Simple Linear Regression

‘Simple’ means one explanatory variable (speed)

\[y_i = \hat\beta_0 + \hat\beta_1 speed_i + \epsilon_i\]

\(\hat\beta_0\) = -2.0107
\(\hat\beta_1\) = 1.9362

Question: How did we get these values?

Ordinary Least Squares

A method for estimating the coefficients, \(\beta\), in a linear regression model by minimizing the Residual Sum of Squares, \(SS_{R}\).

\[SS_{R} = \sum_{i=1}^{n} (y_{i}-\hat{y}_i)^2\]

where \(\hat{y} \approx E[Y]\). To minimize this, we take its derivative with respect to \(\beta\) and set it equal to zero.

\[\frac{d\, SS_{R}}{d\, \beta} = 0\]

Simple estimators for coefficients:

Slope Ratio of covariance to variance \[\beta_{1} = \frac{cov(x, y)}{var(x)}\]

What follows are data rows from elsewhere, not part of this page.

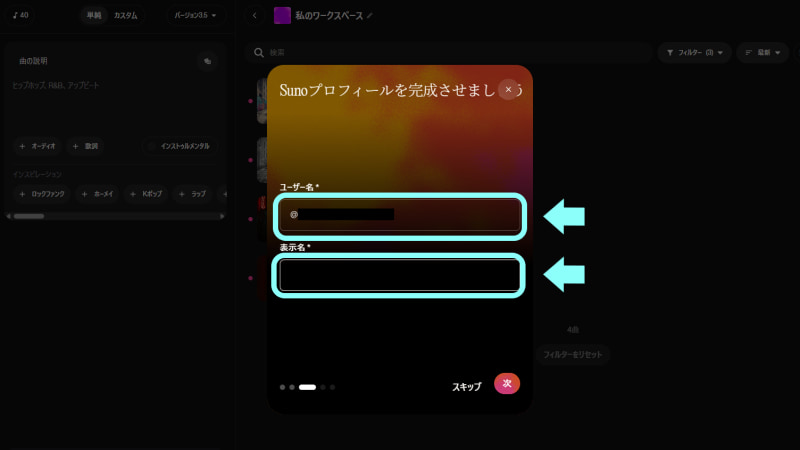800x450 pixels.
Task: Click the magnifier icon in search bar
Action: click(x=258, y=52)
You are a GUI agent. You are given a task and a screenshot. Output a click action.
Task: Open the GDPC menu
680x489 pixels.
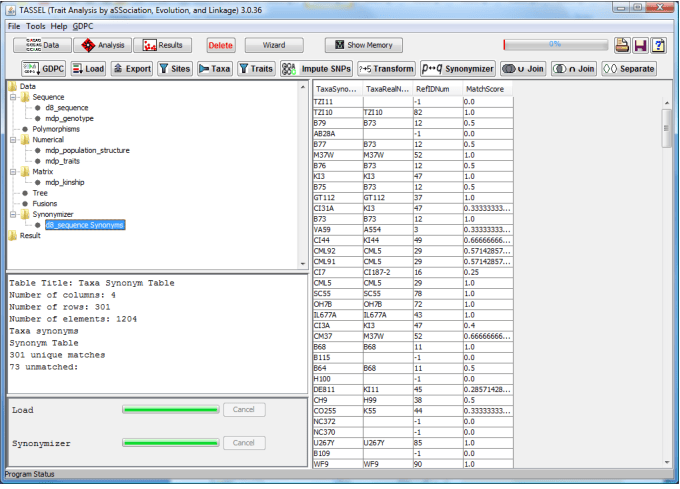pyautogui.click(x=82, y=26)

Intercept Conditional difference in means \[\beta_{0} = \bar{y} - \beta_1 \bar{x}\]

If \(\beta_{1} = 0\), then \(\beta_{0} = \bar{y}\).

🚗 Cars Model, again

Slope

\[\hat\beta_{1} = \frac{cov(x,y)}{var(x)} = \frac{10.426}{5.3847} = 1.9362\]

Intercept

\[ \begin{align} \hat\beta_{0} &= \bar{y} - \hat\beta_{1}\bar{x} \\[6pt] &= 10.54 - 1.9362 * 6.4821 \\[6pt] &= -2.0107 \end{align} \]

Multiple Linear Regression

OLS can be extended to models containing multiple explanatory variables using matrix algebra. Then the coefficient estimator is:

\[\hat\beta = (X^{T}X)^{-1}X^{T}y\]

Where, if you squint a little

\(X^{T}X\) ⇨ variance.
\(X^{T}y\) ⇨ covariance.

Regression assumptions

Weak Exogeneity: the predictor variables have fixed values and are known.
Linearity: the relationship between the predictor variables and the response variable is linear.
Constant Variance: the variance of the errors does not depend on the values of the predictor variables. Also known as homoskedasticity.
Independence of errors: the errors are uncorrelated with each other.
No perfect collinearity: the predictors are not linearly correlated with each other.